- Entries provided
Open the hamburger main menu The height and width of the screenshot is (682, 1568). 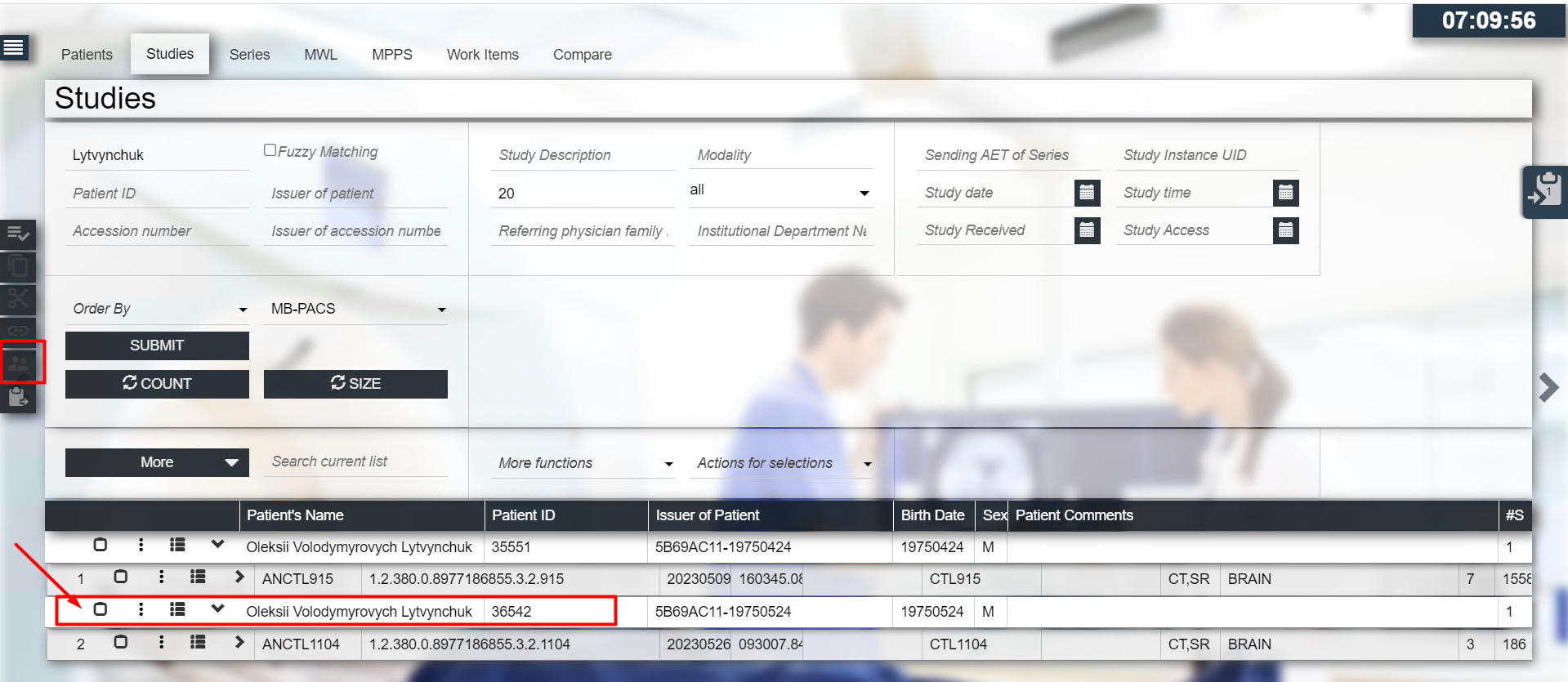[x=14, y=47]
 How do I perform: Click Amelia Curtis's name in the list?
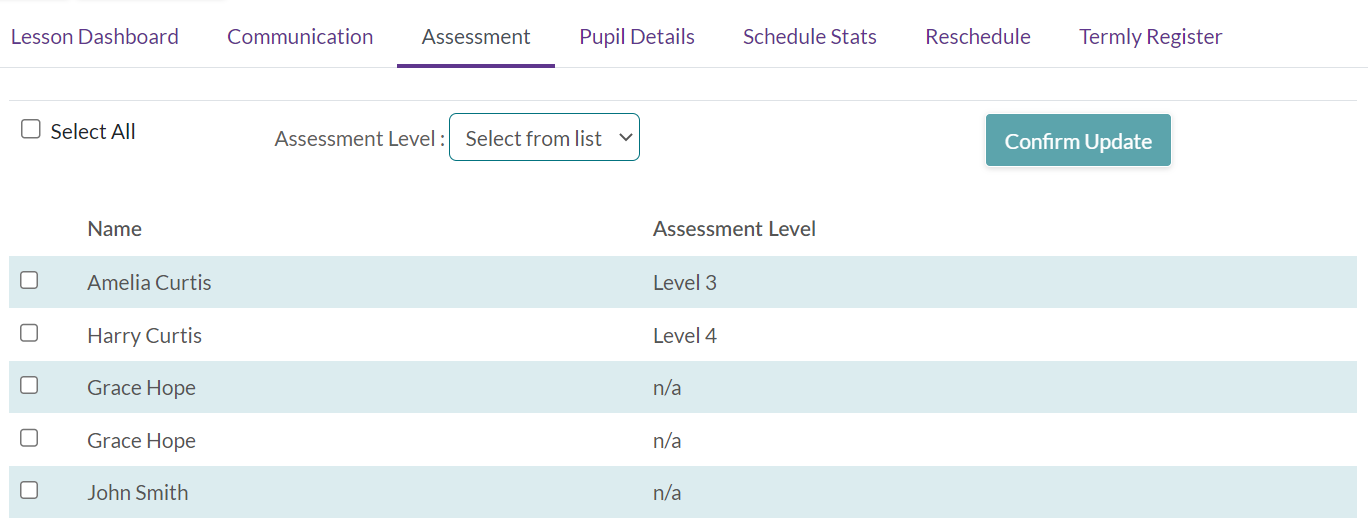point(149,283)
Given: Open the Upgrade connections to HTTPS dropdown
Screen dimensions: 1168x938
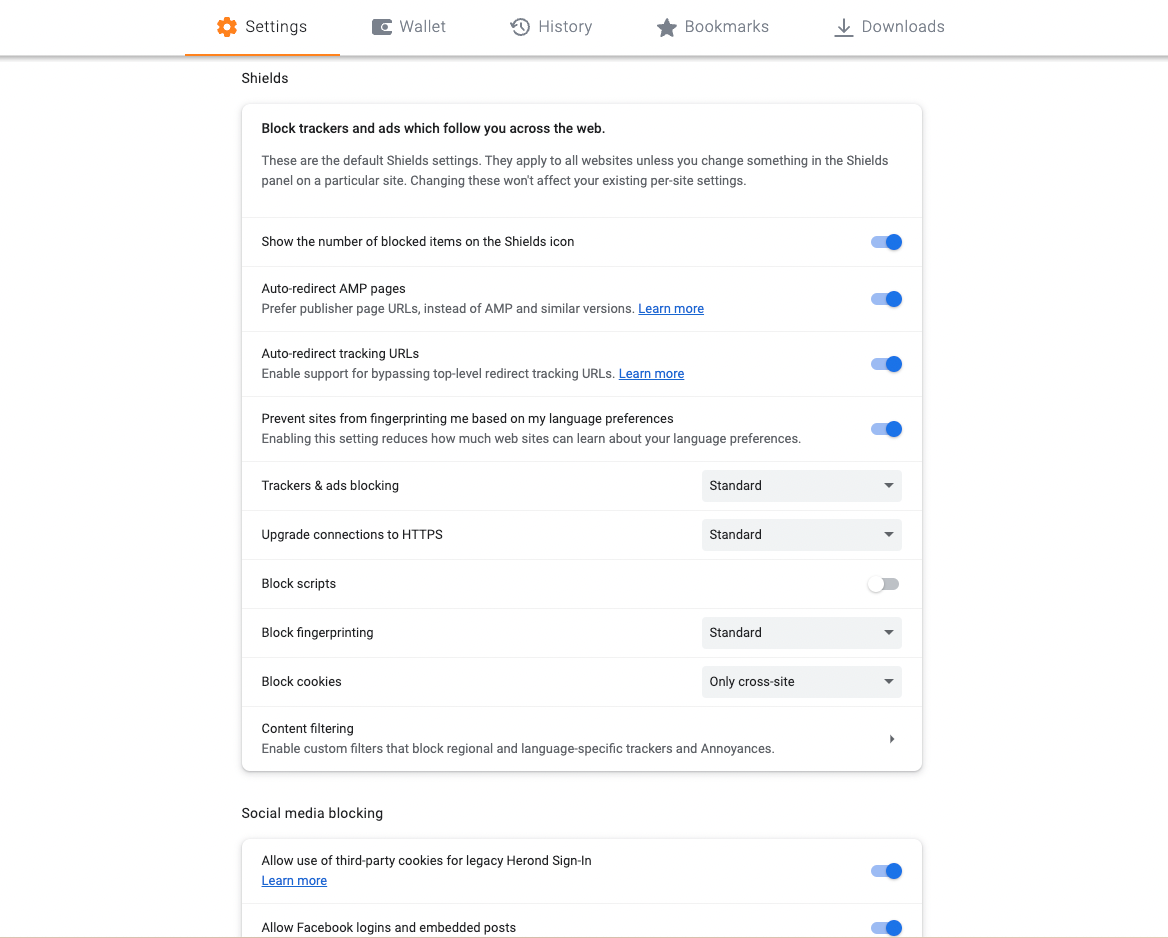Looking at the screenshot, I should pyautogui.click(x=801, y=534).
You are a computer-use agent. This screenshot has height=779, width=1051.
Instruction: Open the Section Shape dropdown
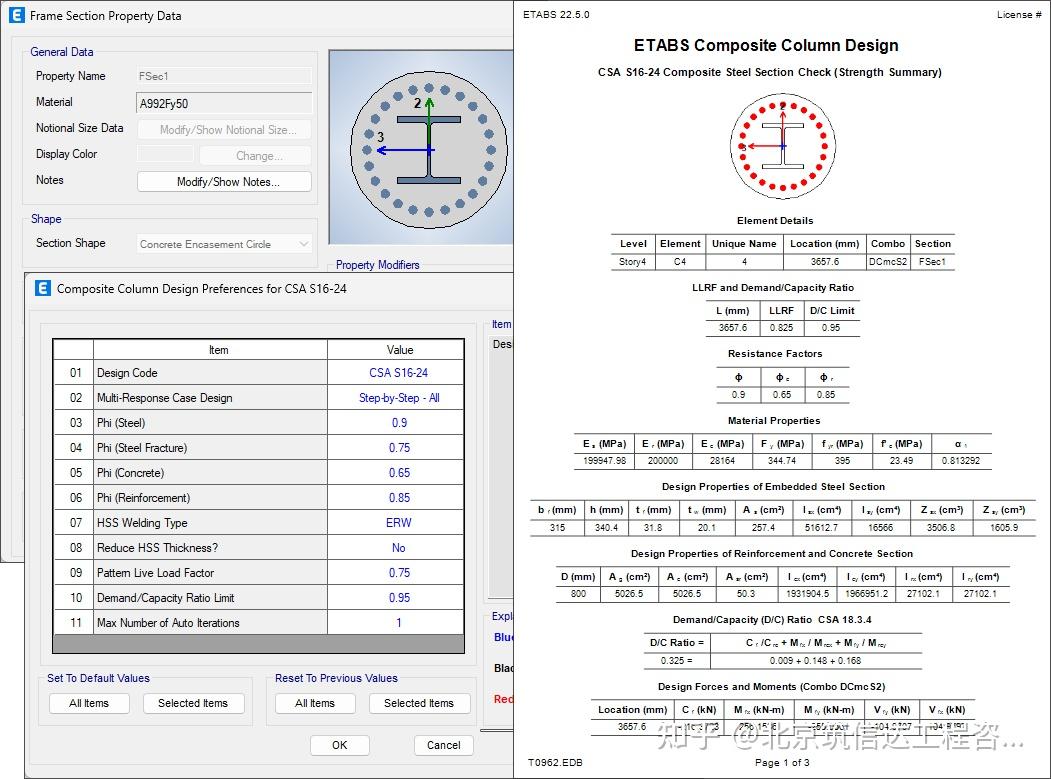tap(301, 243)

- Assigned task
Please write out, word for word, only the lines from the one holding "Given: Open the" through the end of the records above, with both end lines included and the pictures dropped.

- Answer for this exercise
Given: Open the Upgrade connections to HTTPS dropdown
Screen dimensions: 1168x938
Looking at the screenshot, I should pyautogui.click(x=801, y=534).
You are a computer-use agent. This screenshot has height=779, width=1051.
Instruction: Open the Section Shape dropdown
tap(301, 243)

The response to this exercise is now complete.